EXCLUSIVE: “It was a mistake.” #TheBachelor host Chris Harrison apologizes for defending frontrunner Rachael Kirkconnell’s past racist social media posts, telling @michaelstrahan he is an “imperfect man” who is “committed to progress.” https://t.co/OfPBBzGd9s pic.twitter.com/0EgbKV99DV— Good Morning America (@GMA) March 4, 2021
After Harrison first apologized on February 10, he apologized again days later and said he would be “stepping aside” from the franchise for an unspecified amount of time. It was later announced that Emmanuel Acho would be replacing him for the “After the Final Rose” special.
Kirkconnell has also issued an apology and asked those defending her actions to “please stop.”
In his virtual sit-down with Strahan, Harrison walked back his previous statements and declared, “Antebellum parties are not OK, past, present, future. Knowing what that represents is unacceptable.”
Harrison also says he has since apologized to Lindsay and denounces the harassment and bullying she has received, which resulted in her deactivating her Instagram account.
“I am saddened and shocked at how insensitive I was in that interview with Rachel Lindsay. I can’t believe I didn’t speak against antebellum parties, what they stand for,” he continued, adding, “And I didn’t speak from my heart. And that is to say that I stand against all forms of racism, and I am deeply sorry to Rachel Lindsay and to the Black community.
“To anyone who is throwing hate towards Rachel Lindsay, please stop. It’s unacceptable.”
Since the controversy, Harrison says he has sought guidance from a number of people, including “a race educator and strategist.”
“I sought out leading scholars, teachers, faith leaders, people like Dr.
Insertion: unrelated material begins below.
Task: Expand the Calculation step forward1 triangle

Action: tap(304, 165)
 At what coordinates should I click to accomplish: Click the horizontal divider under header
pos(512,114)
Michael Eric Dyson, who I am so grateful for, and I’ve also been working closely with a race educator and strategist. I thank them all,” he said.
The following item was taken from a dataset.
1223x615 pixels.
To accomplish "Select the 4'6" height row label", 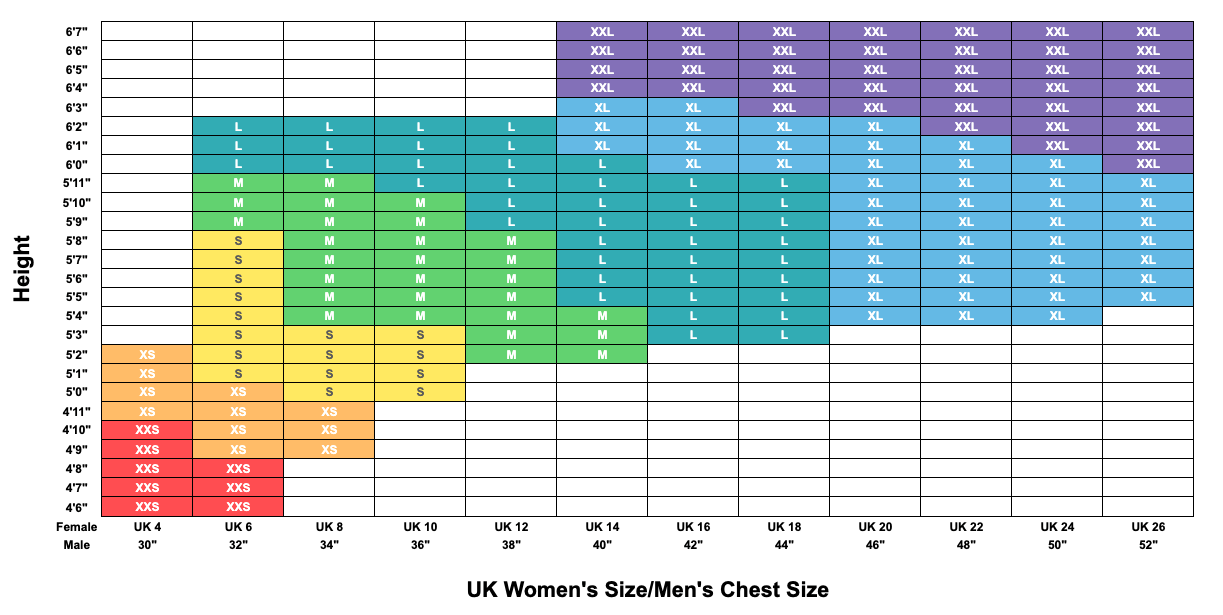I will tap(76, 506).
“But Dr. Dyson often talks to me about counsel, not cancel, and that is full accountability, understanding what you didn’t understand, owning that, learning from that, seeking counsel often in the community that you hurt, learning from them, listening, gaining experience, knowledge and moving forward.”
As for his future with the “Bachelor” franchise, Harrison says he hopes to return.
“I plan to be back and I want to be back. And I think this franchise can be an important beacon of change,” he said. “I know that change is felt not just by me but by many others. And we are excited and willing to do the work to show that progress.
“This interview is not the finish line,” he added. “There is much more work to be done. And I am excited to be a part of that change.”